The task:
Locate the string "list" in the records below. Copy every line where it occurs.

(Records drawn from a dataset)
○ ○ ○ ○ ○

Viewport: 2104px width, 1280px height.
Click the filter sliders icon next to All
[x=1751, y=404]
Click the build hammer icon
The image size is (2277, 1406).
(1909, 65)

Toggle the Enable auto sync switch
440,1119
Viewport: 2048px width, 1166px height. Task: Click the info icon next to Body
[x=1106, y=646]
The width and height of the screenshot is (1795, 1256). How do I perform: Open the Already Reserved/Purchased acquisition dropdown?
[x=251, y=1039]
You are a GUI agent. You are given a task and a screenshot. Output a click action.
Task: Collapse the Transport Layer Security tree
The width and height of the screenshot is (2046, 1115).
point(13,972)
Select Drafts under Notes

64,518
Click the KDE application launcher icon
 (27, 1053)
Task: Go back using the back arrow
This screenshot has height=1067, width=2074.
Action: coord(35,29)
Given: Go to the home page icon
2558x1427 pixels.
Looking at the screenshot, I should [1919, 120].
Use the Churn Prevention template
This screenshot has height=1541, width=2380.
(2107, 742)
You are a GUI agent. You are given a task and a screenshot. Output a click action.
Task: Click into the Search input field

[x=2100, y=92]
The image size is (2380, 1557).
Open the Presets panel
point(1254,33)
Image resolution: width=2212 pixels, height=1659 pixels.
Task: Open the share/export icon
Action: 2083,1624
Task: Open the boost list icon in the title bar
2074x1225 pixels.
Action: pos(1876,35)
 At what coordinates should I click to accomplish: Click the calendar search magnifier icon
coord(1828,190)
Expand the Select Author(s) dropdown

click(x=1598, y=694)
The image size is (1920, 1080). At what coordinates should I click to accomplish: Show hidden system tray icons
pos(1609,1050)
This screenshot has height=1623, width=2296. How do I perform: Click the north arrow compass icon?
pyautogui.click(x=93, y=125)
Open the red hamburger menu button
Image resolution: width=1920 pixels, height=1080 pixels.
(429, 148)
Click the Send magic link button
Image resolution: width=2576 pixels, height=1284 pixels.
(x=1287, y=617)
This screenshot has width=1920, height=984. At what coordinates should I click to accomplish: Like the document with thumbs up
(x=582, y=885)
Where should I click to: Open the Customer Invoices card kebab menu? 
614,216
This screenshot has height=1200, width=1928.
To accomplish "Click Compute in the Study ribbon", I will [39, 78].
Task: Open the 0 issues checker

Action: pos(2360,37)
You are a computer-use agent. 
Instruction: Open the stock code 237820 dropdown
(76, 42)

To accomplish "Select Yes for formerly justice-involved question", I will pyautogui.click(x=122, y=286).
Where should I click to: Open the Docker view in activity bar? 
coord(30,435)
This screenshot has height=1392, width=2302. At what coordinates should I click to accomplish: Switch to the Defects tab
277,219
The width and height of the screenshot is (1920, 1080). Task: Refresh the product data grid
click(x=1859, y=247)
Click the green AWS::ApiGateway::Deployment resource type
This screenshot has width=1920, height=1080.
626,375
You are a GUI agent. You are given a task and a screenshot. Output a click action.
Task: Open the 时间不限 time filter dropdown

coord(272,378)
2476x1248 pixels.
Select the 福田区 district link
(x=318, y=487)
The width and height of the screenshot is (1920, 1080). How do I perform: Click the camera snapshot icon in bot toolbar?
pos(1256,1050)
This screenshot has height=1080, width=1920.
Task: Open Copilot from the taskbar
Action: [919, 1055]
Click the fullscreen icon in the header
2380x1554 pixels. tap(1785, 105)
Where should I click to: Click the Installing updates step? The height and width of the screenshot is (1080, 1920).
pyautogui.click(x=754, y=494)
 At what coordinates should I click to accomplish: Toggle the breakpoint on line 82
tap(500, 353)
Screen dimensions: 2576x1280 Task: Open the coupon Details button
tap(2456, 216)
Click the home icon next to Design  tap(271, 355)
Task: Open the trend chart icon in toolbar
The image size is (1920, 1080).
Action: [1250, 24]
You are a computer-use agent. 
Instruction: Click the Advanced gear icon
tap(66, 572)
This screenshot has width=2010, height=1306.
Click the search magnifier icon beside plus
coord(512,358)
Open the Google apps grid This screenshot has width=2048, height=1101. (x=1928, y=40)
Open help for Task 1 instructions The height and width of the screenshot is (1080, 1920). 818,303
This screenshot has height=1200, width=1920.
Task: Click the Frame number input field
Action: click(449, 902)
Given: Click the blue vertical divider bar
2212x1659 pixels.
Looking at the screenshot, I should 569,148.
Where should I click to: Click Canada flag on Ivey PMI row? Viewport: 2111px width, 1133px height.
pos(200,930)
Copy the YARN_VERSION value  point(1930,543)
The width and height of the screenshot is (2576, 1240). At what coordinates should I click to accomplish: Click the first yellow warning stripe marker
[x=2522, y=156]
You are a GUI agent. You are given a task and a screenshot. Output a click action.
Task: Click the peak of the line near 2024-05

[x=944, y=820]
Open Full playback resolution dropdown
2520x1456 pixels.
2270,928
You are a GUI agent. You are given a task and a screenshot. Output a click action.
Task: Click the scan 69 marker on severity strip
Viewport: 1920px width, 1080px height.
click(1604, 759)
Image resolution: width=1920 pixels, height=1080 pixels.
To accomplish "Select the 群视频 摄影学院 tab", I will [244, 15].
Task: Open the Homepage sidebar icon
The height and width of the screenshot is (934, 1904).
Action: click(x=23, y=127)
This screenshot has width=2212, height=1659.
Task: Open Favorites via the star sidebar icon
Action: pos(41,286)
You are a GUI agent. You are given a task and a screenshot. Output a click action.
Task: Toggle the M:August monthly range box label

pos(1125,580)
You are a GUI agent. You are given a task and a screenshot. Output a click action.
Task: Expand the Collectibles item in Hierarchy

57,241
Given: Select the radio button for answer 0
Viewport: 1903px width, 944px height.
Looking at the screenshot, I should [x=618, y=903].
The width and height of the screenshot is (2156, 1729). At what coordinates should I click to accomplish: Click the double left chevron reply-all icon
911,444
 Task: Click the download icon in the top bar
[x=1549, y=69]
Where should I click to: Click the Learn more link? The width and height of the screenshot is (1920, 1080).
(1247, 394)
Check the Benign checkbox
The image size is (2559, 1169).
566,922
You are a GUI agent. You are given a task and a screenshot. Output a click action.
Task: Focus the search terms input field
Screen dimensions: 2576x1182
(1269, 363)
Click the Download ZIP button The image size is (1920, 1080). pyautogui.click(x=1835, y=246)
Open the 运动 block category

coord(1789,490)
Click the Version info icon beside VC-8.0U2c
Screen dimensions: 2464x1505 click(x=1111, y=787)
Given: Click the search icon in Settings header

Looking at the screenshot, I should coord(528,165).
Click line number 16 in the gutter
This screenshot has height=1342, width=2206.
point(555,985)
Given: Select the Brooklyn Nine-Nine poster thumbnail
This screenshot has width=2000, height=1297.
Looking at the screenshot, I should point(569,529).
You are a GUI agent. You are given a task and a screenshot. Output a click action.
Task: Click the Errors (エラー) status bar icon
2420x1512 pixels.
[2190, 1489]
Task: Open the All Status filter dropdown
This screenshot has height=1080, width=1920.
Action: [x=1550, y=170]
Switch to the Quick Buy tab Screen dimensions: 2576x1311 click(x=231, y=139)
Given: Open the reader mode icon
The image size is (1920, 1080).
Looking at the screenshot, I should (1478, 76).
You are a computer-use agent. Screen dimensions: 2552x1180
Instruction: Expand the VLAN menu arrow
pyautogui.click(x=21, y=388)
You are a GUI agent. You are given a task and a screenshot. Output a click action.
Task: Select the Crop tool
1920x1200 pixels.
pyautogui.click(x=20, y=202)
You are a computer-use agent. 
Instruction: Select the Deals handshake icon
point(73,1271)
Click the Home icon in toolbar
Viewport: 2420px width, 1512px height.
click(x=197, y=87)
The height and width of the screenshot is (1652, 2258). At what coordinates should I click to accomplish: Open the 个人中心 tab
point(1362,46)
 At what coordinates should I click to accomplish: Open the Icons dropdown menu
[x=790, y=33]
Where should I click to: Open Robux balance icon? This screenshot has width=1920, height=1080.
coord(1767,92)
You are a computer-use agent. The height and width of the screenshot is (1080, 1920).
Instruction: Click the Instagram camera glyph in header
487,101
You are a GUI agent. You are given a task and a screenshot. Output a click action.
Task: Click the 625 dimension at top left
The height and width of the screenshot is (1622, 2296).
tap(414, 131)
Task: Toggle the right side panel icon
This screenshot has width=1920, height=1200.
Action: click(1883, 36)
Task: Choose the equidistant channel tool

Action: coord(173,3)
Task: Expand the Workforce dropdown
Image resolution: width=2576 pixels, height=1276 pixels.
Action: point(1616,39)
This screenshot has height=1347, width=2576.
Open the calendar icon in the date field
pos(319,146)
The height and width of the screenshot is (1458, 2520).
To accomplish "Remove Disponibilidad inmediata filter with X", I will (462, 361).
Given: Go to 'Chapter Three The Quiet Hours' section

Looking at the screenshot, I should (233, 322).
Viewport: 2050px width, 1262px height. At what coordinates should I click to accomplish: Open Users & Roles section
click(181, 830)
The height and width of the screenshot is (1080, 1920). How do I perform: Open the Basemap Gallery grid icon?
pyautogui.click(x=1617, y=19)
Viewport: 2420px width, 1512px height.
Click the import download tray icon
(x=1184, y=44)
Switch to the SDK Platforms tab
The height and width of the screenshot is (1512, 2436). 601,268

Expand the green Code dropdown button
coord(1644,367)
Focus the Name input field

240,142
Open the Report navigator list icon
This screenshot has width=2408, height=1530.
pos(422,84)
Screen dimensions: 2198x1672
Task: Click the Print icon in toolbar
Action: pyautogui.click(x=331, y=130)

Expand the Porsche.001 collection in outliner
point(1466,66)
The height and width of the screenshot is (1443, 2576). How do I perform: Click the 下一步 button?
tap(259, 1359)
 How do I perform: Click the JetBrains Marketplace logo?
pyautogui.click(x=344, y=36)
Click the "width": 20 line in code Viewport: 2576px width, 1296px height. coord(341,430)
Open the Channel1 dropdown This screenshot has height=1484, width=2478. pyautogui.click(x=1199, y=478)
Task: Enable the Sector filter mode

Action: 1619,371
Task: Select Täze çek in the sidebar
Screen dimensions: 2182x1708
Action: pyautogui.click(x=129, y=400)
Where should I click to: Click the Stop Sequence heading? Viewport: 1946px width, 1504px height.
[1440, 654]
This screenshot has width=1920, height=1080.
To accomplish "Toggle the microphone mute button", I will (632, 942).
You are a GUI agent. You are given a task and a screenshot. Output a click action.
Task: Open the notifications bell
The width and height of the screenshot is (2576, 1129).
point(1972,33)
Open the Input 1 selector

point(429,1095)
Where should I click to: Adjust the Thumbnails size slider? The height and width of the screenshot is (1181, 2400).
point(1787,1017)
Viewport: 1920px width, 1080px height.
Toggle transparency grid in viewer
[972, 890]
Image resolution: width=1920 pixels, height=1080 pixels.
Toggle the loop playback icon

○ ○ ○ ○ ○

Response for this exercise:
Task: Open the boost list icon in the title bar
Open the Report navigator list icon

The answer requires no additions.